Exportações de caqui em SP crescem e ganham destaque na Europa e América do Norte
Em 2024, a produção paulista da fruta foi de 71,5 mil toneladas e exportou mais de US$ 805 mil, com um crescimento de 31%
- Publicado: 29/01/2026
- Alterado: 21/05/2025
- Autor: Redação
- Fonte: FERVER
Em 2024, o caqui paulista consolidou-se como um importante produto nas exportações brasileiras, com os principais destinos sendo o Canadá, que recebeu 68,7 toneladas da fruta, seguido pelos Países Baixos, com 64,4 toneladas, e os Estados Unidos, com 40,4 toneladas.
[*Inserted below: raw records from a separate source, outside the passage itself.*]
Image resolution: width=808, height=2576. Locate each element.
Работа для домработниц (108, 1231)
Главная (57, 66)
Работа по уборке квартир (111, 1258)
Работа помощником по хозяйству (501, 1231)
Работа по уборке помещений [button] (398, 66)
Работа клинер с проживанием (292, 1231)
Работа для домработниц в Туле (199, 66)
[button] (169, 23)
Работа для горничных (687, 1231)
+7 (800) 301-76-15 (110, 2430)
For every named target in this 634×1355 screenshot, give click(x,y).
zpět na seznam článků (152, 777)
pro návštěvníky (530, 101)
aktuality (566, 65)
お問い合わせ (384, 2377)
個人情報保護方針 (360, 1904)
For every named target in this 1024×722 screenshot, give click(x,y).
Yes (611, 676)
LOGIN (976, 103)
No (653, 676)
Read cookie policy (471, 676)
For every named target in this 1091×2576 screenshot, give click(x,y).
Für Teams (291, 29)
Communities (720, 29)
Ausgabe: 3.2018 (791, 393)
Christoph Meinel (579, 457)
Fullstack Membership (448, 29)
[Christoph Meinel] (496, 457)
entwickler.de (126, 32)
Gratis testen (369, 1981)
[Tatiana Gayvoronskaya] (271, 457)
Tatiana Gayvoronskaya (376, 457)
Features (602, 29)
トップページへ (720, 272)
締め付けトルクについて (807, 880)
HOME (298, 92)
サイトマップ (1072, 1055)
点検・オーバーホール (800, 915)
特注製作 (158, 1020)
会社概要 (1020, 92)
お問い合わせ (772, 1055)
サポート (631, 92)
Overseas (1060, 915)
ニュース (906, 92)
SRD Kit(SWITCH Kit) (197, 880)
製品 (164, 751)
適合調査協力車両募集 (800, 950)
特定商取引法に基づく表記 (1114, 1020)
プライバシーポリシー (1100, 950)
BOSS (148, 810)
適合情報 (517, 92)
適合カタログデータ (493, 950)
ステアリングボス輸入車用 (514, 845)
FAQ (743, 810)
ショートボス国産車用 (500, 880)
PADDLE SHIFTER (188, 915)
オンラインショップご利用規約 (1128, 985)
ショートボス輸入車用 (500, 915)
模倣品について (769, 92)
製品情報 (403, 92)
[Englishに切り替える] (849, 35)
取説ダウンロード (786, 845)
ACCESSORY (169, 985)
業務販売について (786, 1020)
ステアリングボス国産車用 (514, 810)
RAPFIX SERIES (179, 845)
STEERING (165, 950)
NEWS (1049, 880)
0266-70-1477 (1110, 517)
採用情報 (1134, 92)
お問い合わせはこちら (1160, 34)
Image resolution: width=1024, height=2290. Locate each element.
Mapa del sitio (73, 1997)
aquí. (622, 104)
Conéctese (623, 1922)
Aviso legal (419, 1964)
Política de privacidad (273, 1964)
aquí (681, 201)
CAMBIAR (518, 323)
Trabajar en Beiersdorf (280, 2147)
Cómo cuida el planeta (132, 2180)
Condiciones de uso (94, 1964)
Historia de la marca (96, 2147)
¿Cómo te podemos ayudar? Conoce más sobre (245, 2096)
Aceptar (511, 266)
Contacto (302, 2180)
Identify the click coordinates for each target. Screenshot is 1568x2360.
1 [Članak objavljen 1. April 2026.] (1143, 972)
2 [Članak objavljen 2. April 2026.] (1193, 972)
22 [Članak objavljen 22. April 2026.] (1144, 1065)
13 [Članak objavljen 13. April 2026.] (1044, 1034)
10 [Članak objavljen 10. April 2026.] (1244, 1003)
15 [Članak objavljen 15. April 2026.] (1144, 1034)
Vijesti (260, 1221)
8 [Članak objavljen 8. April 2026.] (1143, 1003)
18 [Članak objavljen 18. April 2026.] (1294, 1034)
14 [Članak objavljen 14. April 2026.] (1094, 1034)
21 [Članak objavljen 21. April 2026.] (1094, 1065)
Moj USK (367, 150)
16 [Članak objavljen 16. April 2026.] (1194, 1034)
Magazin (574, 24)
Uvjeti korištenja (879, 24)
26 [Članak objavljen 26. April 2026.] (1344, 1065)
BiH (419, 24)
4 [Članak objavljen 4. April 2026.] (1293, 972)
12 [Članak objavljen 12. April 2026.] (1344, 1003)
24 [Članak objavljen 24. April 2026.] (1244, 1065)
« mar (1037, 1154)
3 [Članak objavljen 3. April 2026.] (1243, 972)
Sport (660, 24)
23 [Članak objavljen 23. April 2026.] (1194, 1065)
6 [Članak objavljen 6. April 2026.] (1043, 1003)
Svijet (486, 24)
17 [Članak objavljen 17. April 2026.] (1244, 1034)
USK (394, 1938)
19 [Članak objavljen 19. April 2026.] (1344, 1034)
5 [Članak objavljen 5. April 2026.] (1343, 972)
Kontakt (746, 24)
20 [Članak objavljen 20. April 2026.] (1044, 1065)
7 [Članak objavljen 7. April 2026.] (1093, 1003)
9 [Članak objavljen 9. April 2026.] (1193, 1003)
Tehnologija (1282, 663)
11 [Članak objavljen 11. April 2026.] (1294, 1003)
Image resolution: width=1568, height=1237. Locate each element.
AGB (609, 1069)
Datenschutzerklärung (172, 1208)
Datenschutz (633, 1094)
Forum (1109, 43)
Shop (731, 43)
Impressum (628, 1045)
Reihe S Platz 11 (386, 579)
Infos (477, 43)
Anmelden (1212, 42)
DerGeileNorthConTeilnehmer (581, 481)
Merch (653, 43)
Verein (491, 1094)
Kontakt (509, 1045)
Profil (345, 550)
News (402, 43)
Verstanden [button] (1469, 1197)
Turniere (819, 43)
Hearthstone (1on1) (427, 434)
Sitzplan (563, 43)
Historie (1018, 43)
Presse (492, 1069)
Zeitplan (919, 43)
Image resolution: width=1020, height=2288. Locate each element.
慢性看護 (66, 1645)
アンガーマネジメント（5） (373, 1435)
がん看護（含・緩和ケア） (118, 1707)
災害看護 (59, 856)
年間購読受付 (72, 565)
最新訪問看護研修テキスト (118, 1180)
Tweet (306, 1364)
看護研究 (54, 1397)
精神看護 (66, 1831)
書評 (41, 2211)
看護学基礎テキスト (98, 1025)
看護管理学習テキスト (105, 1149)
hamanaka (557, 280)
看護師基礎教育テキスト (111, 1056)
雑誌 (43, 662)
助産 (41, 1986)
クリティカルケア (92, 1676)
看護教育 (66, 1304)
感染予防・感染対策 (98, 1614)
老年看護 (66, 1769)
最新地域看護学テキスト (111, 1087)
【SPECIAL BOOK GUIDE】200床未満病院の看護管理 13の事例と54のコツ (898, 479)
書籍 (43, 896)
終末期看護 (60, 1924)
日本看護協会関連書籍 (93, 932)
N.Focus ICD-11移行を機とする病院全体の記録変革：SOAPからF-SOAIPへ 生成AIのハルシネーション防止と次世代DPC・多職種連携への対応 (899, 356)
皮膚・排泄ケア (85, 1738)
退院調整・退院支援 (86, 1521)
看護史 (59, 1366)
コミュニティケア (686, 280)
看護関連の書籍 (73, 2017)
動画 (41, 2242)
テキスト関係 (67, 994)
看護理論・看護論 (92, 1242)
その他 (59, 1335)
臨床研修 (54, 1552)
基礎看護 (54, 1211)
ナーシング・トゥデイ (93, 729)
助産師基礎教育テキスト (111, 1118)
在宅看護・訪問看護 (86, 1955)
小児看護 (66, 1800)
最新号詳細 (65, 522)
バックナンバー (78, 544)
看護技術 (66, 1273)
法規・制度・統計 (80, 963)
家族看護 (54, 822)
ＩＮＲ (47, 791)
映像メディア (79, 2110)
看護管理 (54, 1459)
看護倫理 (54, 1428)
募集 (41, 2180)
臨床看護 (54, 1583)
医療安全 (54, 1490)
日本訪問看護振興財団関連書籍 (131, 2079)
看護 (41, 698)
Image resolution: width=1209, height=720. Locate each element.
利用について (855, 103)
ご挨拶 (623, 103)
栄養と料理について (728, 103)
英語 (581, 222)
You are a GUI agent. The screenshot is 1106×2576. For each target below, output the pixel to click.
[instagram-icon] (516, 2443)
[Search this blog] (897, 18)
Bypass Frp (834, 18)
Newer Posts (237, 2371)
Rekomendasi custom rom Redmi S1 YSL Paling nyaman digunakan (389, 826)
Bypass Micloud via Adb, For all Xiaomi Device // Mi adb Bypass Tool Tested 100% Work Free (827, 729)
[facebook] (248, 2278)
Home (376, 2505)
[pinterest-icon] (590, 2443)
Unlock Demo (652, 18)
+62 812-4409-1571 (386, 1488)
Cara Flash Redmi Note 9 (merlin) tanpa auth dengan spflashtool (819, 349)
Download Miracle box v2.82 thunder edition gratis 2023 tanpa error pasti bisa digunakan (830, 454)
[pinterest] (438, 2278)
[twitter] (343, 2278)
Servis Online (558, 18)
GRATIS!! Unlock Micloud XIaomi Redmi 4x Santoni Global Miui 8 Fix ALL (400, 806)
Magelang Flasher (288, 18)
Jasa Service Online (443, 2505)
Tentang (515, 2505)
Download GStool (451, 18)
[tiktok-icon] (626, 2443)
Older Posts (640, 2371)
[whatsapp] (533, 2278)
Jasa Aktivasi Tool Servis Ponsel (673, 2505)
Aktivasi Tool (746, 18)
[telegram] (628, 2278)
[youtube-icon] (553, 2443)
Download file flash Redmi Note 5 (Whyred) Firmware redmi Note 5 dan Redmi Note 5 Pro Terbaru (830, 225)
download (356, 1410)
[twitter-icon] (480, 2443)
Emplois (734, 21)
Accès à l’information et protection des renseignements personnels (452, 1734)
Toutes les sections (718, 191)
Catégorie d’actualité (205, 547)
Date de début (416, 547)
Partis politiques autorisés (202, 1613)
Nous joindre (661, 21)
O estado de São Paulo destaca-se por ser responsável por aproximadamente 50% da produção nacional de caqui. Dados do Instituto de Economia Agrícola (IEA – Apta), vinculado à Secretaria de Agricultura e Abastecimento (SAA), revelam que neste ano foram colhidas mais de 71,5 mil toneladas da fruta. O desempenho no mercado internacional foi notável, com um crescimento de 31,3% na receita das exportações em comparação a 2023, saltando de US$ 613 mil para US$ 805 mil. Somente no primeiro trimestre de 2024, as vendas já somavam cerca de US$ 196 mil.
Um dos fatores que impulsionaram esse aumento nas receitas é a valorização do dólar em relação ao real. Em dezembro do ano anterior, a moeda norte-americana atingiu seu maior valor histórico, cotada a R$ 6,30. De acordo com Marli Mascarenhas, pesquisadora do IEA, “o produtor rural que realiza exportações se beneficia dessa alta, uma vez que o dólar é utilizado como referência para a comercialização. A variação positiva da moeda durante o ano foi de 27,3%, impactando tanto o valor quanto a quantidade embarcada da fruta, que aumentou em 24,6%.”
A aceitação do caqui paulista na Europa tem sido incentivada pela eficiência logística proporcionada pelo porto de Roterdã, considerado uma porta estratégica para as frutas brasileiras no continente. Ramon Gerrits, assessor do Departamento Agrícola da Embaixada dos Países Baixos em Brasília, afirmou: “É gratificante observar que o caqui está ganhando espaço na Europa, especialmente porque não é uma fruta tradicionalmente importada.”
Mogi das Cruzes, localizada na região do Alto Tietê, é reconhecida como a “Terra do Caqui”, cultivando variedades como Fuyu, Giombo e Rama Forte em uma área total de 1.484 hectares distribuídos entre 468 propriedades. A produção estimada nessa região chega a cerca de 50 mil toneladas. Pilar do Sul também se destaca na exportação da fruta.
A Cooperativa Agroindustrial APPC, fundada em 2014, desempenha um papel crucial na comercialização do caqui Fuyu e Rama Forte entre outros produtos agrícolas. Felipe Reis, diretor-geral de comunicação da cooperativa, afirmou: “Priorizamos a qualidade e temos como alvo diversos mercados internacionais incluindo Canadá e países europeus como Suíça e Espanha.”
Reis também comentou sobre como a valorização da moeda americana trouxe benefícios financeiros significativos para os exportadores. “O aumento do dólar permitiu um crescimento no faturamento das exportações e possibilitou uma remuneração mais justa aos produtores. Essa situação se transformou em um estímulo importante para que eles continuem investindo na produção de frutas com elevado padrão de qualidade,” concluiu.